Di media sosial, tagar-tagar terkait aksi ini menjadi trending. Video orasi, poster tuntutan, dan dokumentasi lapangan menyebar luas, menciptakan gelombang dukungan dari masyarakat sipil. Banyak tokoh publik, akademisi, dan aktivis turut memberikan apresiasi terhadap keberanian mahasiswa. Mereka menilai bahwa gerakan ini adalah bentuk nyata dari demokrasi yang hidup, di mana rakyat tidak hanya memilih, tetapi juga mengawasi dan menuntut.
Namun, seperti biasa, tidak semua pihak menyambut aksi ini dengan tangan terbuka. Ada yang mencoba mereduksi gerakan mahasiswa sebagai aksi yang ditunggangi kepentingan politik. Ada pula yang menuduh mereka tidak memahami kompleksitas kebijakan negara. Tuduhan-tuduhan ini menjadi tantangan tersendiri bagi mahasiswa untuk menjaga kredibilitas dan konsistensi gerakan mereka.
Mahasiswa menjawab tudingan itu dengan data, dialog, dan disiplin. Mereka menunjukkan bahwa gerakan ini lahir dari keresahan nyata, bukan rekayasa. Mereka mengutip laporan anggaran, hasil riset, dan pengalaman lapangan untuk memperkuat argumen mereka. Ini adalah bentuk aktivisme yang matang, jauh dari stigma lama tentang mahasiswa yang hanya bisa berteriak tanpa solusi.
Demo ini juga menjadi refleksi bagi DPR dan pemerintah. Apakah mereka benar-benar mendengarkan suara rakyat? Apakah mereka bersedia membuka ruang dialog yang jujur dan setara? Mahasiswa telah menunjukkan bahwa mereka siap berdiskusi, siap berkontribusi, dan siap mengawal kebijakan. Kini, bola ada di tangan para pengambil keputusan.
Gerakan ini bukan akhir, melainkan awal dari babak baru dalam partisipasi politik anak muda. Mereka telah membuktikan bahwa jalanan bukan hanya tempat protes, tetapi juga ruang pendidikan politik yang nyata. Di sana, mereka belajar tentang solidaritas, strategi, dan keberanian. Di sana pula, mereka membangun jaringan, memperkuat gagasan, dan menanam benih perubahan.
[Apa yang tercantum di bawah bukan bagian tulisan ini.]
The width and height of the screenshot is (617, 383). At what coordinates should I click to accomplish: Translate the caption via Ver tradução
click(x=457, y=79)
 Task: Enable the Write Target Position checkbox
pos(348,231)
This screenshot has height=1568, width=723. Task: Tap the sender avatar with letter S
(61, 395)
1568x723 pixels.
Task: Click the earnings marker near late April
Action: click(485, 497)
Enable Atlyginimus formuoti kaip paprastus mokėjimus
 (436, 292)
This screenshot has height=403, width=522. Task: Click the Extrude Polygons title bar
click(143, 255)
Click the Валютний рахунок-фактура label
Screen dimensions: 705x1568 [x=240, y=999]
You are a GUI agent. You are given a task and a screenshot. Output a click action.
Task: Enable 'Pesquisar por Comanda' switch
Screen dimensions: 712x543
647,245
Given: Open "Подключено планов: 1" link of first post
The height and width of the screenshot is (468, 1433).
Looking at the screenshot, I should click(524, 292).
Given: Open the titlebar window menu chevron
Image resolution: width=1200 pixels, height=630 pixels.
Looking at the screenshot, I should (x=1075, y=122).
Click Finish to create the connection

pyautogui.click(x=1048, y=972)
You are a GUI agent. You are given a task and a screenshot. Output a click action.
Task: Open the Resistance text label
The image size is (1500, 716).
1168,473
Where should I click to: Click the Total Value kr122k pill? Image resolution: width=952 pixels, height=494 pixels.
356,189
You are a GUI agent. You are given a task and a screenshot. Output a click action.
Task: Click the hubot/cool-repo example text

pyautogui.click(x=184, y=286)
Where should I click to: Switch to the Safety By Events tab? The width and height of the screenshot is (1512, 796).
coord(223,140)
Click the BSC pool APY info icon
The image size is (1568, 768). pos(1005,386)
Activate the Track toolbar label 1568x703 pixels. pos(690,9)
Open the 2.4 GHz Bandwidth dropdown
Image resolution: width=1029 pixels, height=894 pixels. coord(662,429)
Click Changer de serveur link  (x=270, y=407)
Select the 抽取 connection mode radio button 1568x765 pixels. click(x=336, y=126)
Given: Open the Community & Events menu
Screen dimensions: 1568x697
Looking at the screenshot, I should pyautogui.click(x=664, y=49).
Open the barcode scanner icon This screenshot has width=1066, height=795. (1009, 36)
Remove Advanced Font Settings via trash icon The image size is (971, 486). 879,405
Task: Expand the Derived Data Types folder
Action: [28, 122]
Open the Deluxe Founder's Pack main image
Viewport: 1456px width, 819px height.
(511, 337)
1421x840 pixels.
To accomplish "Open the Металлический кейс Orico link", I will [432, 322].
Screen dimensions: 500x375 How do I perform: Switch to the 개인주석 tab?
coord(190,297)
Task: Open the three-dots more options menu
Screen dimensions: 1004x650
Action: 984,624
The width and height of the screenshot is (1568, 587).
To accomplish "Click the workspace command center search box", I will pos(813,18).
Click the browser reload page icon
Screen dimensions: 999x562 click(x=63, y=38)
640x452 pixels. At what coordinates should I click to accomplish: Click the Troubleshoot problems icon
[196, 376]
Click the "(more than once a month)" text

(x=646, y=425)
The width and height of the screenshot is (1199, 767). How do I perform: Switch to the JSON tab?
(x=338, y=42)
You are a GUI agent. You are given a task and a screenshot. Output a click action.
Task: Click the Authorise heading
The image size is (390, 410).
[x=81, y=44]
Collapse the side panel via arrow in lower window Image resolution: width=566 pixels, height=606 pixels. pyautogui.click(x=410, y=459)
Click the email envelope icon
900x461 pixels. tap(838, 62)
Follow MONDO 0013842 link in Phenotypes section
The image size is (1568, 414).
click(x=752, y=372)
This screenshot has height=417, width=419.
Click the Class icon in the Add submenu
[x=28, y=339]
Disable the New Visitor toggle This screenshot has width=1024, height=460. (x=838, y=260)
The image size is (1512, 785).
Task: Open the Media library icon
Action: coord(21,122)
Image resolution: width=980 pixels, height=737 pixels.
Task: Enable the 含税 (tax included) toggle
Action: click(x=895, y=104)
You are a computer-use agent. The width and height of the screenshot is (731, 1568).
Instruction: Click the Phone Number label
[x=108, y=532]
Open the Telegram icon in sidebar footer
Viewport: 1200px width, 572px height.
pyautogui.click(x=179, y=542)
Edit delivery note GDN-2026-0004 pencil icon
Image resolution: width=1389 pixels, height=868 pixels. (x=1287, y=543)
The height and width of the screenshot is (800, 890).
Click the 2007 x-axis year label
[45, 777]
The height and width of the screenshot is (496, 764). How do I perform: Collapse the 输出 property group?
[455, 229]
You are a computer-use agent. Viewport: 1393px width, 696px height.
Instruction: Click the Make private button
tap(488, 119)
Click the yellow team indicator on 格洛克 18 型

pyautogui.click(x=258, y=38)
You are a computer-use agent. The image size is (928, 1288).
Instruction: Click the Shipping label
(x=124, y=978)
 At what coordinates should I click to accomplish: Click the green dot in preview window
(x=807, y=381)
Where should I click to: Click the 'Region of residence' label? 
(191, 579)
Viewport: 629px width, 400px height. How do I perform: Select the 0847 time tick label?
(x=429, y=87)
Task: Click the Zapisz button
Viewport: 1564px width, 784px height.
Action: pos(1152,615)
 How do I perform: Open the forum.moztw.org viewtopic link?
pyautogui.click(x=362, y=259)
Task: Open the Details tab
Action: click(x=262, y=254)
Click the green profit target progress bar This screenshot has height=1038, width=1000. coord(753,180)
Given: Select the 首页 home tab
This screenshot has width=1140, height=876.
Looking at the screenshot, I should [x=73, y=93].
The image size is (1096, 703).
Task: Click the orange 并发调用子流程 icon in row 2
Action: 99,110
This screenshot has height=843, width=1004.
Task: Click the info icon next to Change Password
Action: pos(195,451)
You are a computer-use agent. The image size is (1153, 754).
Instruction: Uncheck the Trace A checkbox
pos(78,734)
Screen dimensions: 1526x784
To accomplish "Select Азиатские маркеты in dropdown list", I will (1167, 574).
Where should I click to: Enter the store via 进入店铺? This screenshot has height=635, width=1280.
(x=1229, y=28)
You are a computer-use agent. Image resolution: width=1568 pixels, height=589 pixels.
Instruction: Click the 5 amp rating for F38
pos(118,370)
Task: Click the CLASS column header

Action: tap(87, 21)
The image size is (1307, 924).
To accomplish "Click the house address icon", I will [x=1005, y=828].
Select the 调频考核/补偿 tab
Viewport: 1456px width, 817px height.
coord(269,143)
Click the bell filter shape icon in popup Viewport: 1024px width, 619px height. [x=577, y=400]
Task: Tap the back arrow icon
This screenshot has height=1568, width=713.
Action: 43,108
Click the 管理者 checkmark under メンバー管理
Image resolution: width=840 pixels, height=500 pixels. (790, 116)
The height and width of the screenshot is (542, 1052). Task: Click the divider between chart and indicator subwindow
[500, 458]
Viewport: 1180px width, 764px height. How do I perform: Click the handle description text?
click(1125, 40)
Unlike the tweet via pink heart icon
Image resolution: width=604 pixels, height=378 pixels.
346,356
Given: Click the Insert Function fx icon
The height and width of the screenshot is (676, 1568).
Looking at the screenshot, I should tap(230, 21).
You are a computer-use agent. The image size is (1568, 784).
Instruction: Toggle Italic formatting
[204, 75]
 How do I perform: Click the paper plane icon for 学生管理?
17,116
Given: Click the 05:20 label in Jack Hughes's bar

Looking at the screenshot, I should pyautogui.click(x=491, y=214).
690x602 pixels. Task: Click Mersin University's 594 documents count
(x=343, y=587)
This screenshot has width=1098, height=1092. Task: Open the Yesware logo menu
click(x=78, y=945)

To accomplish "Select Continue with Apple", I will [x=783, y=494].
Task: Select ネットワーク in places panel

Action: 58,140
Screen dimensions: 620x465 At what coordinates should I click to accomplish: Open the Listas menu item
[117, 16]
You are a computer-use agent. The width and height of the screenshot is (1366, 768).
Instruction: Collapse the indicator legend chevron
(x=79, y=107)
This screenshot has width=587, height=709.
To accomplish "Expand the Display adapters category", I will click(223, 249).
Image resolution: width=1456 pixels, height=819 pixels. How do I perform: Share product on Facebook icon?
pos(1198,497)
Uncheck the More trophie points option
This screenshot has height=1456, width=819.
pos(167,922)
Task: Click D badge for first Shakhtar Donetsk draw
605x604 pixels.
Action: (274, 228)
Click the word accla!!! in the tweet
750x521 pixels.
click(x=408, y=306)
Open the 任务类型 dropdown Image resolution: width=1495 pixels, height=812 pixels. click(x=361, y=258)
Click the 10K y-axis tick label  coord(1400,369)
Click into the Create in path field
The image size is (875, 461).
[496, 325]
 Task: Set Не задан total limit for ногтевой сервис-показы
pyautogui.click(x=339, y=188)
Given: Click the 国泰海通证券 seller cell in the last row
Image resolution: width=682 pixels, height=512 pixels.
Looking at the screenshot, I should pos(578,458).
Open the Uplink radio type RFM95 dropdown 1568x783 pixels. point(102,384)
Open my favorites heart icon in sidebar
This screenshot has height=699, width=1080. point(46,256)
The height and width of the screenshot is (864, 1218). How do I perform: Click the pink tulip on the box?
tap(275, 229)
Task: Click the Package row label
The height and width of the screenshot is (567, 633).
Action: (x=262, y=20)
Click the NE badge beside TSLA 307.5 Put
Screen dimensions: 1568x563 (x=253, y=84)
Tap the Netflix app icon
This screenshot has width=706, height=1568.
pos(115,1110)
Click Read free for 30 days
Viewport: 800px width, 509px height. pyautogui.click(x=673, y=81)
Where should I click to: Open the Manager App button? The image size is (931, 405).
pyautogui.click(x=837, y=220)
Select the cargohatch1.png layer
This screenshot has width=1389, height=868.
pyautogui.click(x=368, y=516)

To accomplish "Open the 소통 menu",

Jika gerakan ini terus dijaga dengan semangat inklusif, disiplin, dan berbasis data, bukan tidak mungkin mahasiswa akan menjadi kekuatan penyeimbang dalam demokrasi Indonesia. Mereka bisa menjadi mitra kritis bagi pemerintah, pengingat bagi DPR, dan inspirasi bagi masyarakat luas. Agus Setiawan, yang juga hadir dalam sorotan publik sebagai Ketua BEM UI, menjadi bagian dari gelombang ini. Ia dan rekan-rekannya membawa harapan bahwa mahasiswa bukan hanya pewaris masa depan, tetapi juga pembentuk masa kini.
Aksi demo mahasiswa di DPR RI adalah bukti bahwa demokrasi masih hidup. Bahwa suara dari jalanan bisa menggema hingga ke ruang kebijakan. Bahwa generasi muda tidak tinggal diam, tetapi bergerak, berpikir, dan bertindak. Dan bahwa perubahan, sekecil apapun, selalu dimulai dari keberanian untuk bersuara.